What Is Your Data Telling Medicare?
“Healthcare compliance is the process of following rules, regulations and laws that relate to healthcare practices,” according to the PowerDMS Policy Learning Center. Although all healthcare organizations have a compliance department, how the clinical documentation integrity (CDI) department interacts with compliance and supports practices compliant with Centers for Medicare & Medicaid Services (CMS) regulations varies across health systems. The purpose of a compliance program is to prevent, detect, and correct non-compliance to avoid fraud, waste, and abuse.
According to the U.S. Department of Health and Human Services (HHS), some healthcare entities pose a heightened risk to the financial security of Medicare due to the volume of improper payments they incur. Healthcare organizations have a duty to submit proper claims to CMS; however, “upcoding” remains a common mechanism of improper payments. Because compliance is the responsibility of everyone employed by the health system, CDI leadership should be actively engaged in monitoring CMS claims data for potential overpayments that could represent simple errors or process issues resulting in institutional non-compliance. In particular, CDI departments should be gatekeepers meant to avoid “billing for services at a level or complexity higher than services actually provided or documented in the medical record,” according to CMS.
An overpayment is defined by Medicare as one that “exceeds regulation and statute properly payable amounts.” Medicare overpayments can occur due to “incorrect coding and/or insufficient documentation,” both of which should be monitored by CDI and coding leadership. Healthcare entities have 60 days from overpayment identification to report and return a self-identified overpayment to Medicare. Reporting of an overpayment should include a written explanation for the overpayment, e.g., coding error, failure to follow organizational billing practices, etc. The concept of “identification” is broadly applied, as the rule states that this means when a person has or “should have, through the exercise of reasonable diligence” determined an overpayment.

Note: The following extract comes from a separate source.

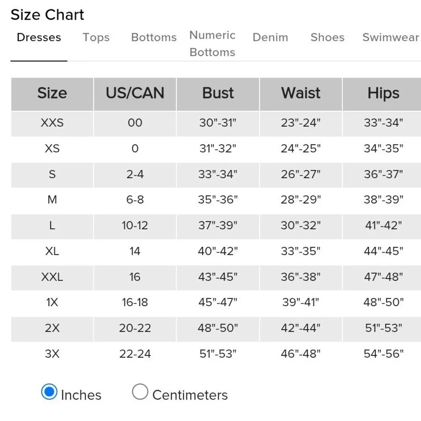Click the Inches label text
Viewport: 421px width, 421px height.
pos(81,395)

Misusing codes on a claim, such as upcoding (when a provider assigns an inaccurate billing code to a medical procedure or treatment to increase reimbursement) and coding errors are examples of Medicare abuse if the incorrect coding or billing practices are not widespread practices, in which case it could be an example of fraud. CDI and coding professionals are both subject to the federal civil False Claims Act (FCA):
“The civil FCA imposes civil liability on any person who knowingly submits, or causes the submission of, a false or fraudulent claim to the Federal Government. The terms ‘knowing’ and ‘knowingly’ mean a person has actual knowledge of the information or acts in deliberate ignorance or reckless disregard of the truth or falsity of the information related to the claim. No specific intent to defraud is required to violate the civil FCA.”
CMS has a variety of tools to monitor inaccurate payments, including the Comprehensive Error Rate Testing (CERT) Program, Medicare Administrative Contractors (MACs), and the Recovery Auditors. According to CMS, the CERT program reviews a statistically valid stratified random sample of Medicare fee-for-service (FFS) claims to determine if they were paid properly under Medicare coverage, coding, and payment rules. CERT findings create the framework for MAC audits and those performed by Recovery Auditors. While CERT leverages a random sample of claims, the Program for Evaluating Payment Patterns Electronic Report (PEPPER) data provides hospital-specific Medicare claims data. Target areas included in PEPPER were identified by Recovery Auditors and MACs, and are updated periodically.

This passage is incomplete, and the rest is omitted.